ジェフ・ベゾスはなぜ「PowerPoint使用禁止」を命じたのか。その背景にあるAmazonの哲学
2004年夏のこと。当時Amazonの最高経営責任者(CEO)を務めていたジェフ・ベゾス氏は、ある決断を下して、自身の配下にある同社の幹部たちを驚かせました。それは、プレゼンテーションツール「PowerPoint」の使用を禁止するという決断です。 これにより、Amazon経営チームのメンバーは、自身のアイデアを売り込む際に、メモや、ストーリーのあるセールストークなどの手段を使わなければならなくなりました。 ベゾス氏によれば、「明快な文章とは、その裏にある明確な思考の反映であり、より良い意思決定につながる」とのことです。 けれどもこれは、ベゾス氏の数ある戦術のうちの1つにすぎません。 以下では、同氏が提唱してきた4つのアプローチを詳しく見ていきましょう。

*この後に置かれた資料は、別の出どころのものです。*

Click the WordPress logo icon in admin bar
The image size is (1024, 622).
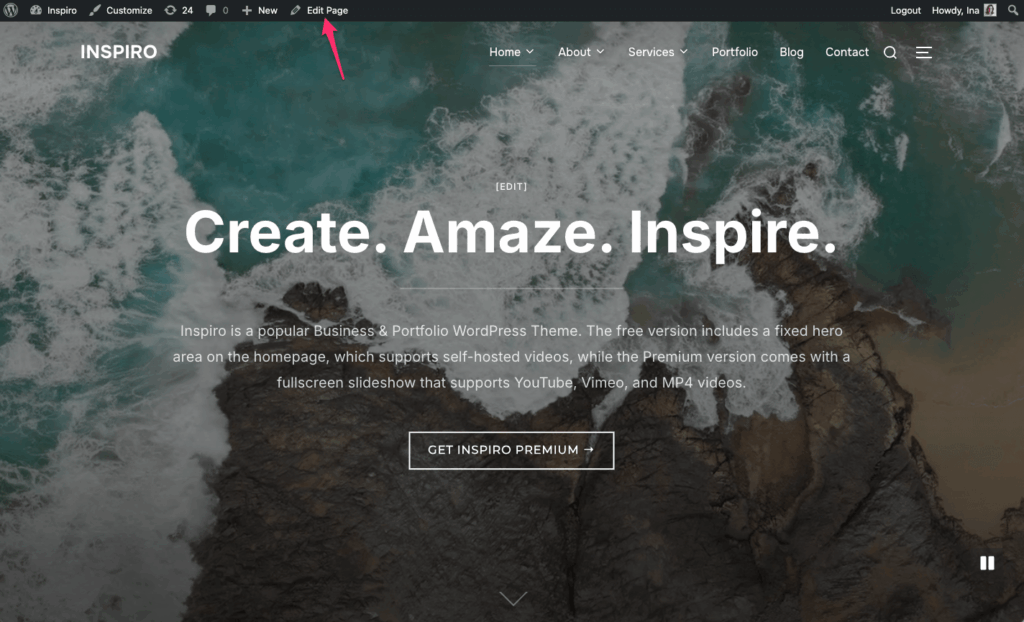coord(10,10)
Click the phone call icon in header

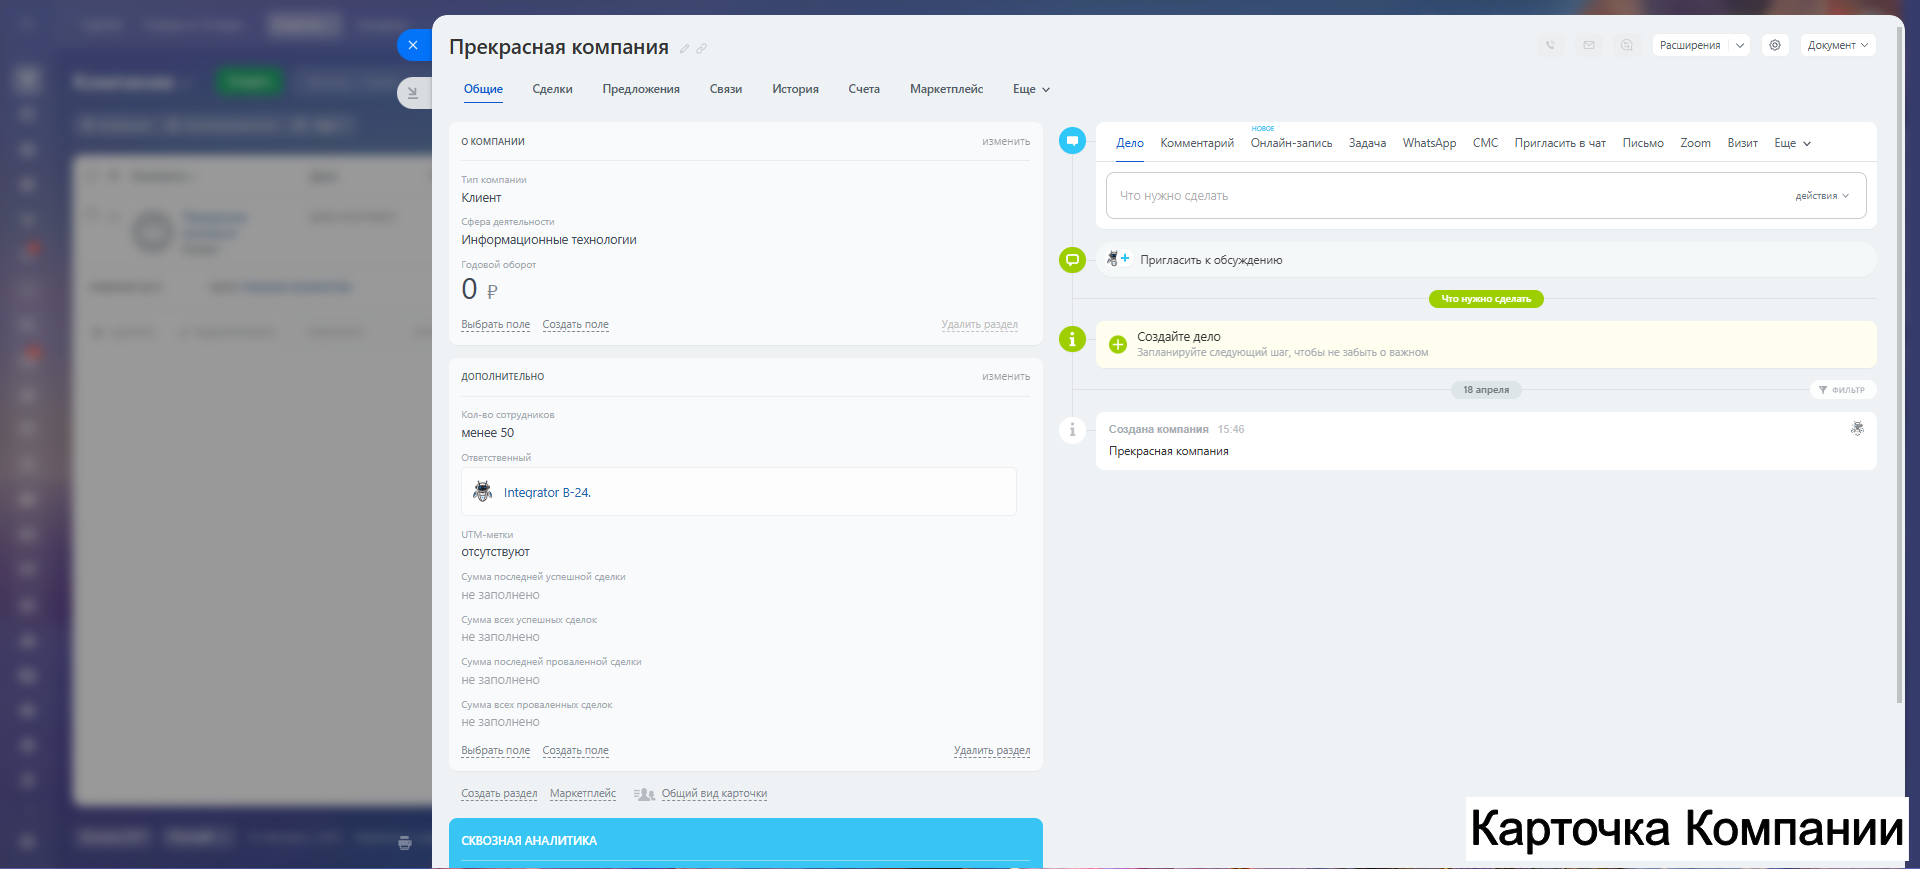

1. 難しい事柄こそ、簡単な単語でわかりやすく説明する
ベゾス氏は1997年から2021年までの毎年、Amazonの株主に宛てて書簡を書いていました。この25年間に送られた書簡の全文、総計5万ワードにわたるテキストを、私は「読みやすさ」を測定するソフトウェアにかけて分析しました。 すると驚くべきことに、Amazonが大きく成長し、複雑な組織になるにつれて、ベゾス氏の書簡は読みやすく、わかりやすくなっていたのです。 ベゾス氏の書簡のうち75%は、読みやすさで高いスコアを記録していました。これは、中学2年から中学3年(13~15歳)までの教育を受けた人のほとんどが容易に理解できる内容だったということです。 たとえば、Amazonが電子書籍リーダー「Kindle」を発売した2007年に、ベゾス氏は書簡の中で、その主な機能をこのように説明しています。 意味がわからない単語を目にした時は、簡単に調べることができます。本の内容を検索できます。本に書き込んだメモや、ハイライトを引いた場所は、サーバー側の『クラウド』に保存されるので、消えてしまうことはありません。 Kindleは、読んでいるそれぞれの本について、今開いている場所を自動的に覚えてくれます。 目が疲れた時は、フォントサイズを変えることもできます(中略)。私たちはKindleに関して、これまでに活字になったあらゆる言語のすべての本を、60秒以内に手に入れられるようにするというビジョンを掲げています。 Kindleに関するこの説明で使われている英単語のうち92%は、1つないし2つの音節からなるものでした。このように、複雑な理屈をシンプルに表現すれば、内容のレベルを下げることなく、知恵によって競争に勝つことができるのです。